Diners also expect a certain range of choices: red meat, white meat, fish and vegetarian dishes; salads, starters, soups — and dessert, naturally.

In the case of Meritage, Lalica, general managing partner Laurent Chouari and president/partner William Cheng had known from the start that the town didn't need another East-West/Pacific Rim/Ha-wai'i Regional Cuisine restaurant. Building on Lalica's background at several Bay Area restaurants, at the lamented Acqua in Waikiki and at Nick's Fishmarket, they decided to create a French-Italian hybrid. "You could call it Mediterranean, but we didn't want to use that word because a lot of people don't know what it means. 'What is that? Greek food?' " he said with a smile.

The restaurant's name, Lalica's selection, is also appropriate to the paired cuisines; it's wine talk for a blending of Bordeaux-style varietals.

The guiding principles beyond the cuisine type were "casual elegance" — celebratory but unstuffy, affordable. "In Hawai'i, it's all about value," he said.

They knew they wanted the food to be "wine-friendly," though Lalica hastens to distance himself from wine snobbery. "I don't know everything about the soil and the vineyard and all that. We've been tasting quite a bit, and we're just thinking about what works together. What makes the food taste even better?"

The partners knew their restaurant would be primarily a dinner house, with lunch introduced after they settle in.

And one other thing: "I would ask myself, what would I just love to eat?" Lalica said. After years of working for others, this was his chance to express his ideas and share his preferences.

Lalica went to work, which mainly took the form of daydreaming. (That is, in between purchasing equipment, hiring staff, selecting furnishings and all the other tasks associated with opening a restaurant.)
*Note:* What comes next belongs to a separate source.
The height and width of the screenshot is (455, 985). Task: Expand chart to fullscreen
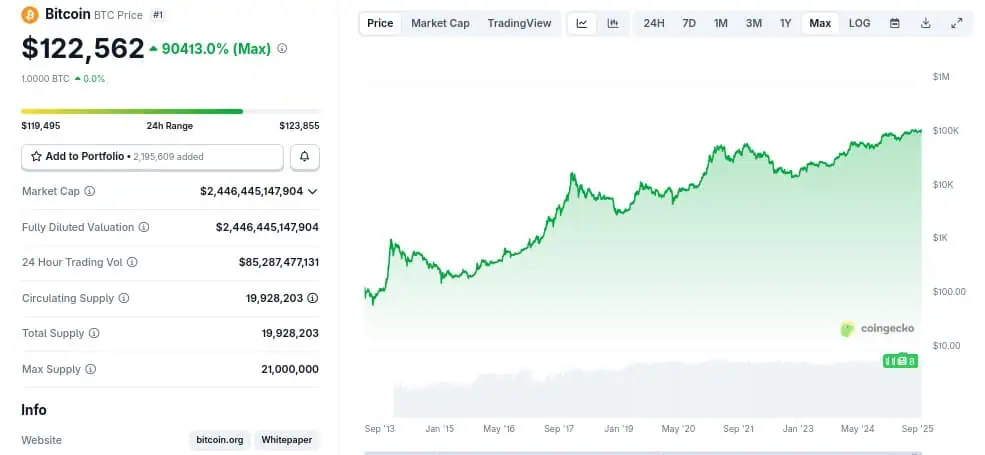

His daydreams played around meals and ingredients and flavors he had enjoyed: his mother's pork adobo, the seafood martini everyone loved at Acqua, a picnic meal in Napa. "I would think about where I ate and what I tried and try to capture that moment and that experience — what was perfect about it? how can I adapt that?" he said.

The adobo, with balsamic vinegar, different herbs and a twist of the technique, became a dish he expects to be a signature: Braised Balsamic Pork Spareribs Marco with Wild Mushrooms, Fennel and Asparagus Risotto. The balsamic starts out strong-tasting, he said, but slow-cooked with the other ingredients, it takes on the tangy sweetness of plums, he said.

The Meritage Seafood Martini appetizer — lobster and rock shrimp tossed with tomatoes and other ingredients, wrapped in 'ahi carpaccio and garnished with caviar before being presented in a martini glass — was a no-brainer. Acqua's been closed for years, but people still talk about that dish, and Lalica can still taste it.

Guava Grilled Prawns —Êprawns grilled with a guava-based barbecue sauce and served with a pesto potato salad — bring back to him the fun of eating outdoors in wine country. "All you're missing is the red-checked tablecloth," he said.

Lalica's food memories have sent him on some wild quests. He's been shopping all over for a certain type of stand that he saw in a Seattle restaurant, on which to serve fresh oysters. "Nobody knows what I'm talking about, but I am still trying to find it," he said.

Like most chefs, Lalica knew he couldn't do it all himself, so he tracked down a pastry chef with whom he'd worked at Acqua, when she was pretty much fresh out of Kapi'olani Community College's culinary program. "I just watched her blossom, and I knew she was going to be good," Lalica said. Her name is Ashley Nakano, and he found her working with executive pastry chef David Brown at the Hilton Waikoloa Hotel.

Nakano incorporated Lalica's Taste of Honolulu-winning Macadamia Nut Mocha Mousse Cake into the dessert menu, along with a daily sorbet and an intriguing Crispy Hot Banana Sunday, in which the banana is wrapped in kataifi (phyllo pastry strips) and fried crisp, to contrast with the rich tastes of pineapple caramel and vanilla ice cream.

One of the partners' goals for the restaurant is that it become a spot for late-night dessert, port or other dessert wine and conversation, with a background of soothing jazz from a plasma-screen TV. Lalica said: "There just are so few places to go later in the evening where the music isn't loud and you can really sit and talk in a nice environment."